▶ _AVAILABLE DATA_:
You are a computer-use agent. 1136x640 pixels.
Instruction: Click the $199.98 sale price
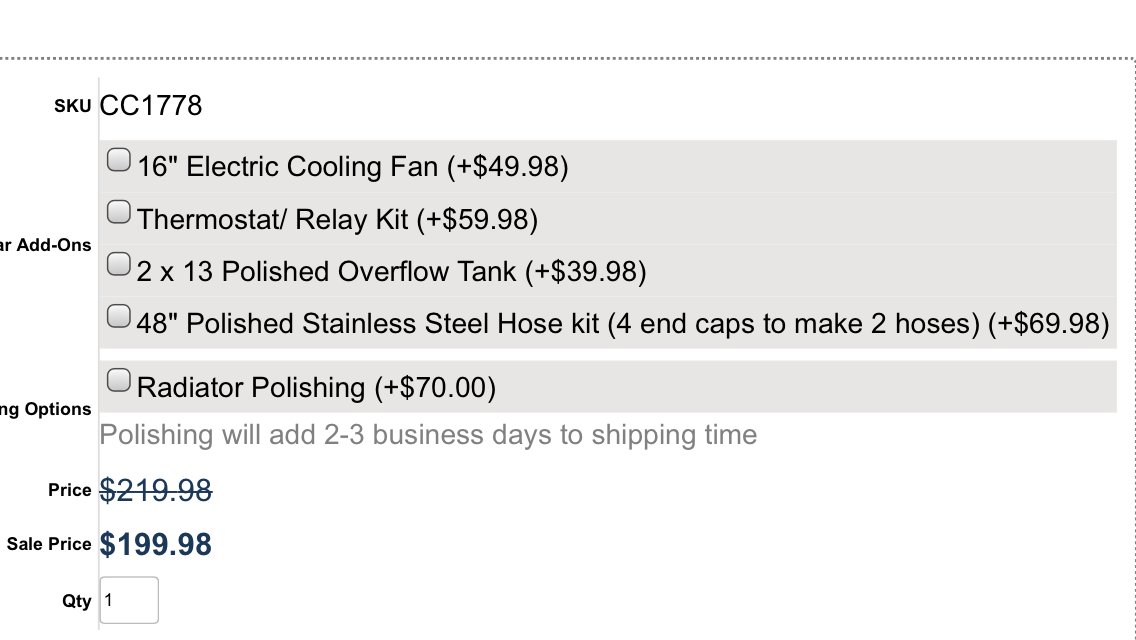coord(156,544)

==

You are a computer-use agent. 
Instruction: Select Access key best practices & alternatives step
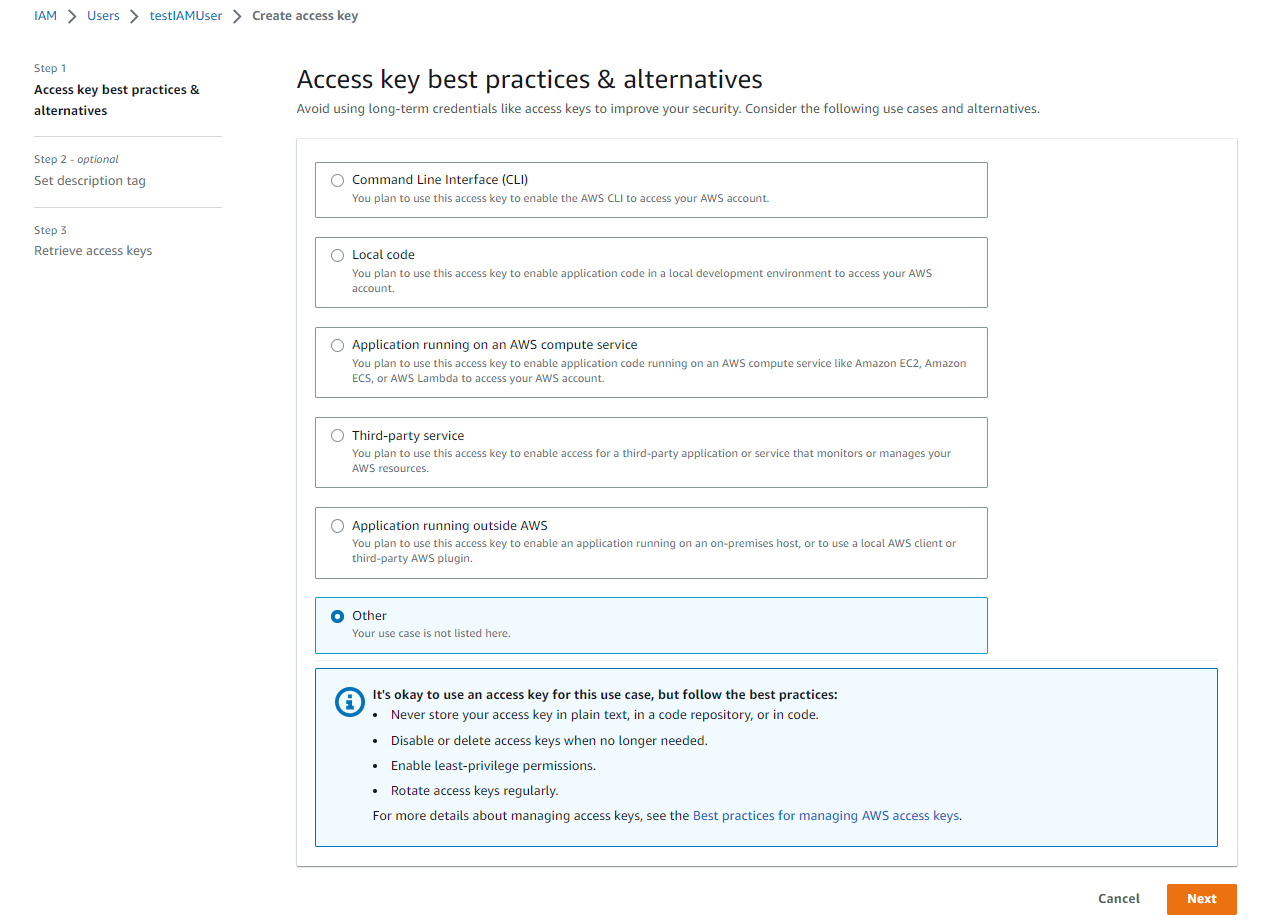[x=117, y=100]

▶ _TRY IT_:
Find the word "computer" in the entries and show each line where it is found.

▶ _EXERCISE RESULT_:
You are a computer-use agent. 1136x640 pixels.
You are a computer-use agent. 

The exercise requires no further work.